Schooling in the Volkshochschule

As if the thesis wasn’t enough to make me busy for the next few months, I enrolled in an intensive German course at the Volkshochschule or VHS.  Yes, it’s possible to pronounce that word and it’s only made up of three syllables.  Volks stands for ‘people’ (think of the popular German car brand), and hochschule is a compound word literally translating to ‘highschool’.  However, hochschule here refers more to a higher academic level, but no higher than university education.  It’s more like the German counterpart of adult education.

I’ve been contemplating for a while to take another German course.  But the pending thesis, variety of choices, and financial considerations were looming limitations to my pursuit of German fluency (do I hear that’s an oxymoron?).  The last German course I took was more than a year ago during my second semester.  I didn’t enrol in any further German course as my own Master’s programme started to sound like German.  The thought of reading Goethe and Nietzsche remained just that, thoughts.  Sooner or later, though, I wll be able to do it- maybe not get into Heidegger, but further learn German again, that is.

Many language institutes offer summer and autumn language courses between August and September.  I took them during my first two months here in Freiburg at the university’s language institute.  Having taken both the intensive and slow-paced semester courses, I could say the intensive course is way much better.  Like most better things though, they come at a higher price.   That’s where the Volkshochschule comes in.

The Volkshochschule charges about half the price for about the same quality of teaching.  They also offer more than language courses.  If you’re a future van Gogh in the making, you can enroll in a painting class.  Or if you are diet-conscious, take up one of their nutrition courses.  There’s sewing if you want to do a Project Runway.  The Volkshochschule is not strictly open to adults.  Young people alike can learn languages and other skills tailored for them.
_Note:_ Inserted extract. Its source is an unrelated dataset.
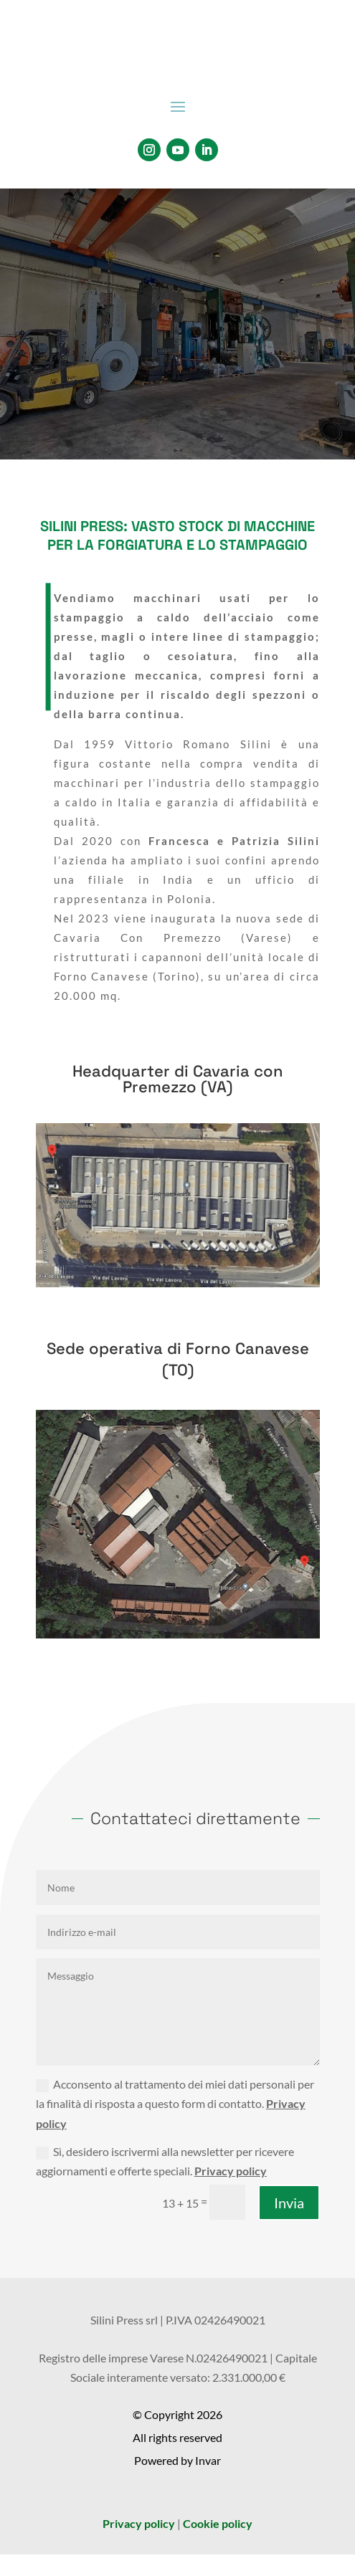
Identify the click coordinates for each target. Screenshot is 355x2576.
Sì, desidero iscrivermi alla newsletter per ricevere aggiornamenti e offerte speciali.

One day already passed after the German course started when I signed up.  I saw their schedule on-line the day it started, and after a few minutes of mental tug-o-war whether to take the German course or not, I decided to give it a go.  I called their office but they were apparently done with work for the day.  I planned to be the first client the next day.  Someone beat me to opening the VHS-Freiburg but there wasn’t really a long queue to speak of.  I enrolled right away.  They also offered me a 10% discount for my being a student.  A few minutes later and before the class started, I found myself sitting beside a Korean planning to do his PhD on automotive technology.  The Polish girl across the room is doing her au pair exchange with a German family.   A few have been in Germany for a while and would like to improve their German proficiency.  We come from different countries and are studying German for different reasons.  At least we share a common denominator, which is to further learn another language that could widen our horizons and aspire to get to know another culture.  Also, sprechen Sie Deutsch?